Back then he barely tipped the scales at 65kg but in two decades of training he has hit a maximum weight of 128kg and will take to the stage next weekend at an absolutely "ripped" 108kg.
Rachel, who is 1.6m tall, started her prize-winning pursuit of competitive muscle after helping her husband backstage in 2006, despite vowing to never tread the boards as a bodybuilder.
She said her change of heart, and body shape, was also spurred at about the same time she was diagnosed with gall-stones and was forced to overhaul her diet.
Rachel, who has dropped from about 75kg when she started weight-training to 52kg today, went on to win her class - novice figure short - as well as the overall women's title at a championship in Masterton in 2007, which was the first time a regional bodybuilding event had been held in the town for more than a decade.
In 2008 she won the open section of the same class and the overall women's title for a second year running.
Rachel turns 34 today and along with up to 50 other competitors will also be joined next Saturday by fellow Wai Weight members Sheryl Blade (over 55kg open physique women), Linda Oldfield (over 45 senior figure) and Sarah Beesley (over 35 senior figure).
Women are able to compete in physique (bigger) or figure (buffer) although the difference in dimensions between the Mackenzies is most startling when the tale of their tape is told - his bicep, at about 50cm, is the same diameter as her thigh while his thigh is greater around than her waist.
Bevan, who turns 38 on the day of the Masterton showdown, will also compete at a regional event in Wellington next month and a national event in Auckland in October.
Wai Weight gym has been the major sponsor since 2007 of the North Island championships in Masterton, Bevan said, which the couple have also used to cut their teeth as event organisers.
Their coincidence of roles has been paced throughout by a strict diet, which against popular belief has the couple eating more not less, as they have each prepared to compete as well.
The couple met in Palmerston North - at a gym of course - while Bevan was managing a shop and Rachel was completing a social sciences degree.
"We grew up round the corner from each other. I walked past his house every day to go to school then we meet in another city, and yes, it had to be at a gym," Rachel says.
During their time together, the couple have shifted from Wairarapa to other North Island centres as Bevan worked his way through a successful though ultimately unrewarding career in retail management, he said.
"Whenever we've shifted to a new town or city I'd find a gym first - then somewhere to live. I suppose that gives you an idea of just how important we take this.

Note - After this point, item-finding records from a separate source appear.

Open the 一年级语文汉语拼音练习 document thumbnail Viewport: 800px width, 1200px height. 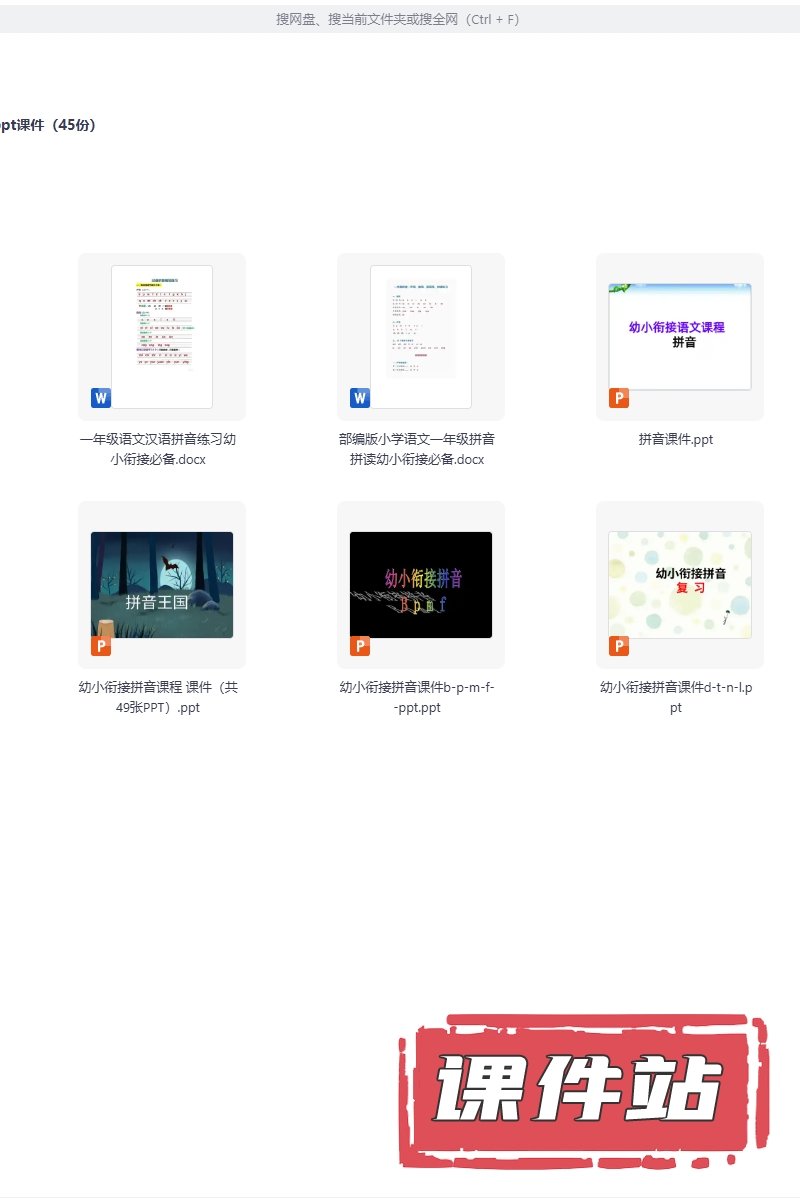pos(162,336)
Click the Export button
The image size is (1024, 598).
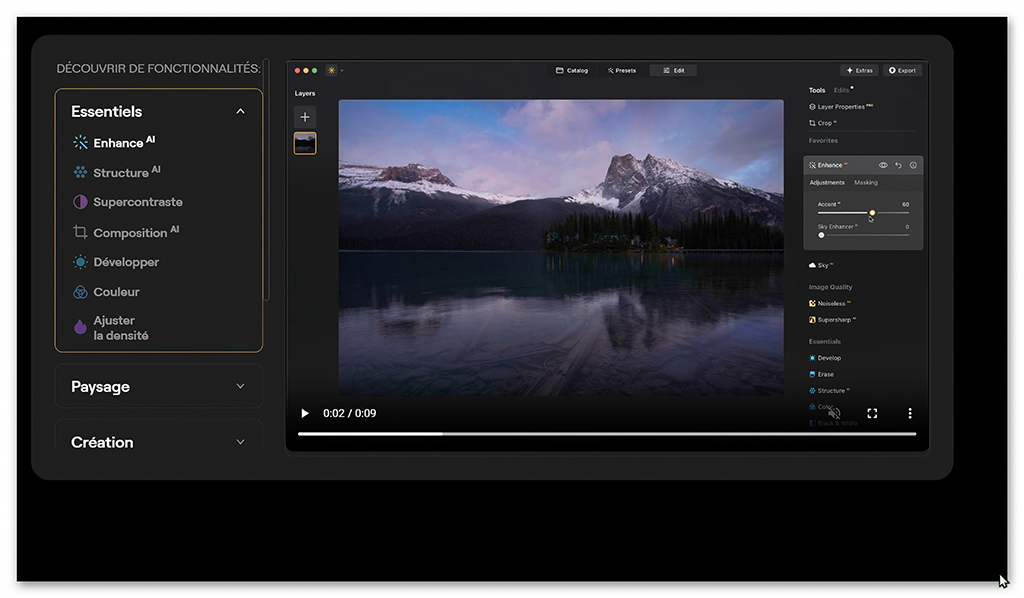903,71
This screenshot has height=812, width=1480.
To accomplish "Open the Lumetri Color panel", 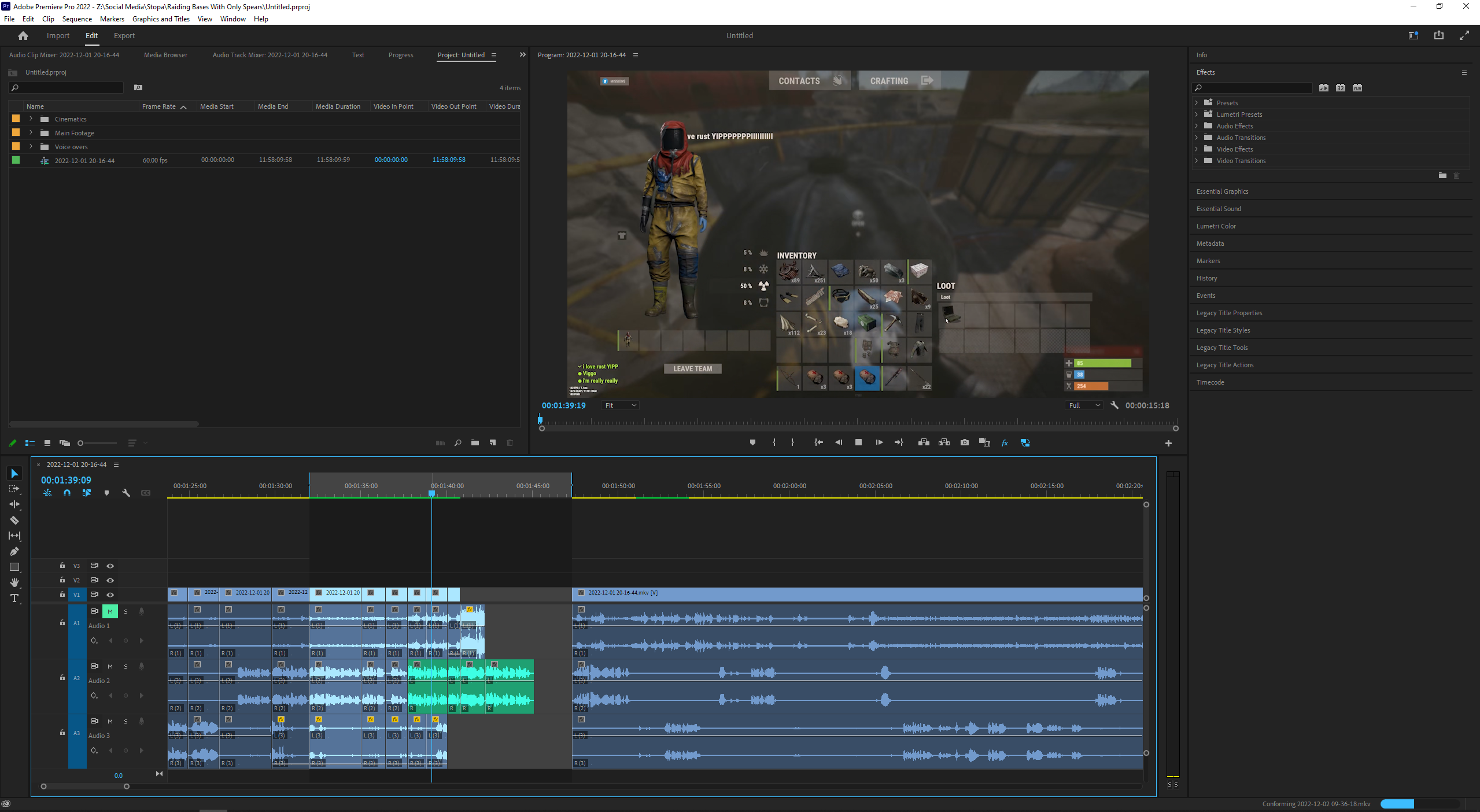I will [1215, 226].
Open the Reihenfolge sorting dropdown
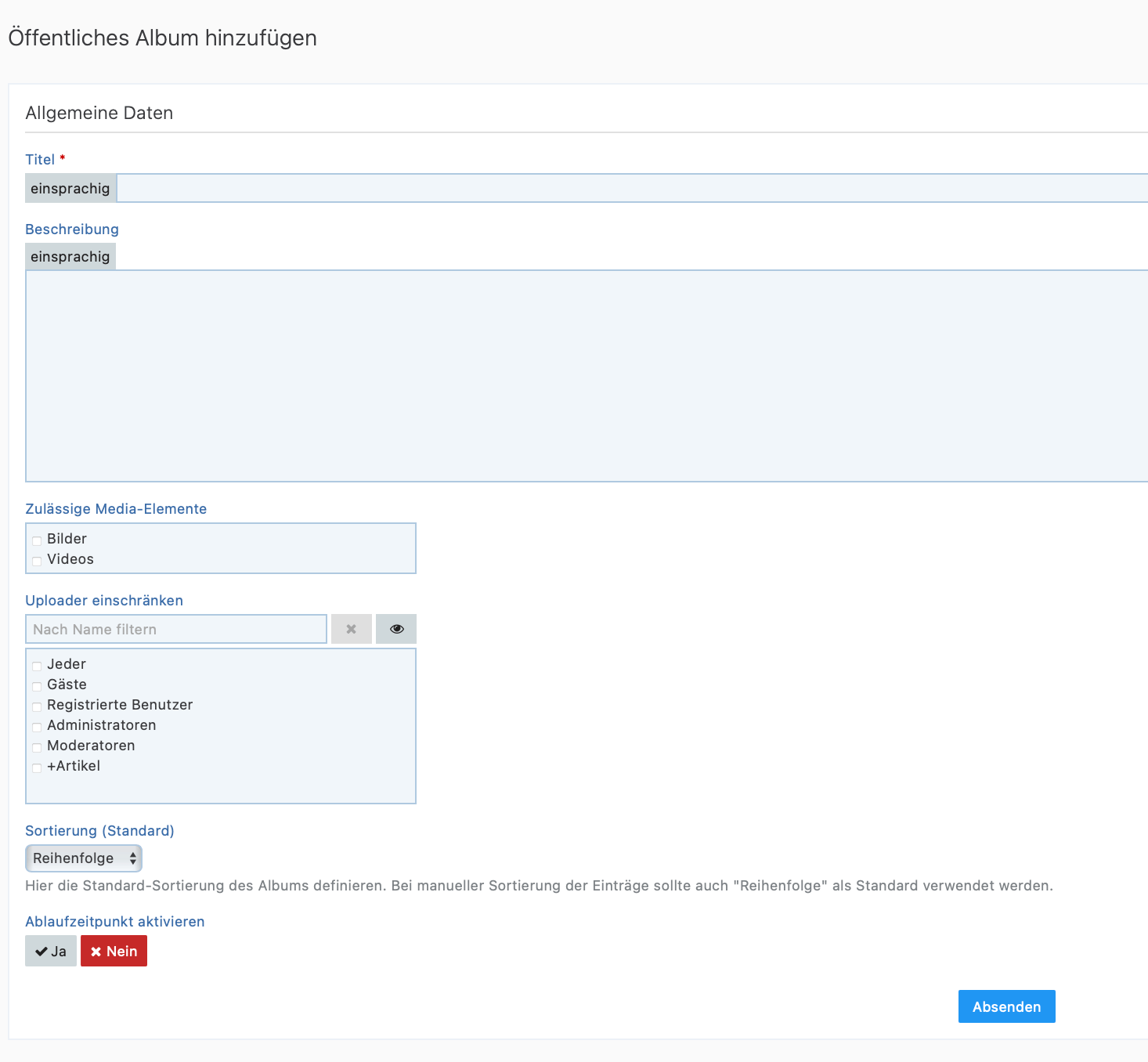The height and width of the screenshot is (1062, 1148). [84, 858]
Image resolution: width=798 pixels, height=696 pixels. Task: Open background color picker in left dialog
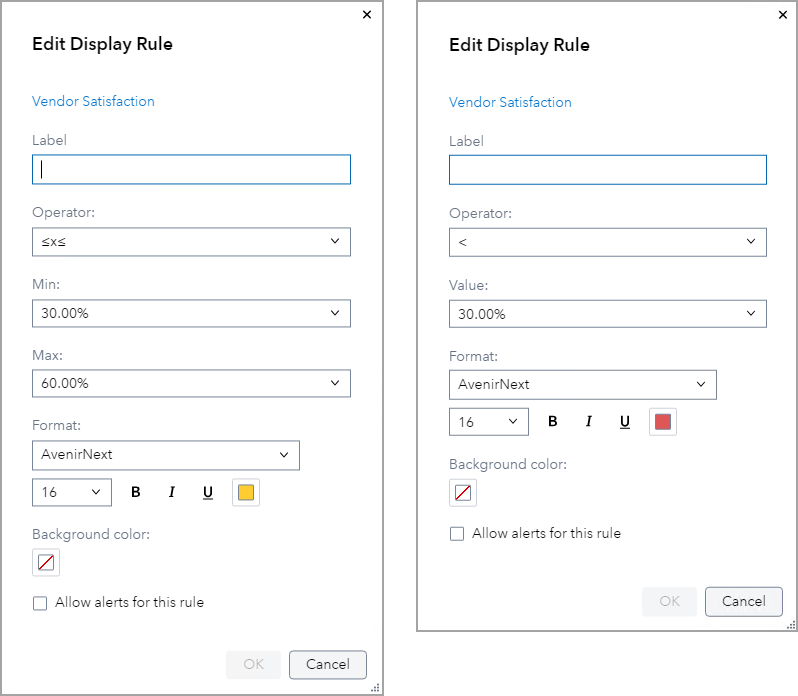[x=46, y=562]
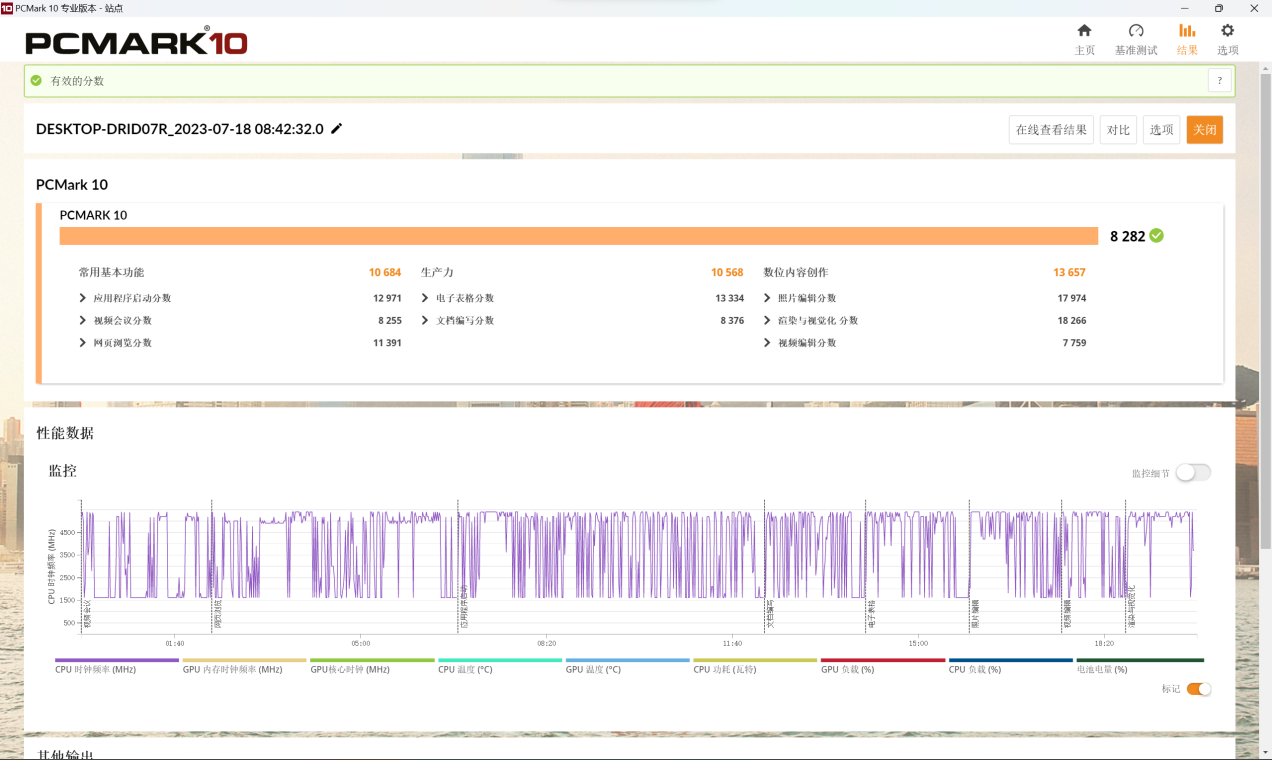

"But we're not forcing it on to our kids, they can find it for themselves in their own good time, or not."
It was after the couple returned to Masterton in 2006 that Bevan risked their funds from the sale of a home in Hamilton and invested in a container full of gym machines and weights.
The pair rented a property with a 200sq m shed which they fitted with the equipment and Wai Weight was born.
Gym membership soon outstripped the premises and last year the couple bought a home and section on the same street.
They redesigned and expanded an onsite building to 300sq m and and re-opened as an even more spacious and better-equipped gymnasium.
He centres his gym philosophy on his experiences and needs over the past two decades and his members stay "because they want to, not because they're forced to through a contract".
"It's not a business that makes you rich, we do it because it's something we love."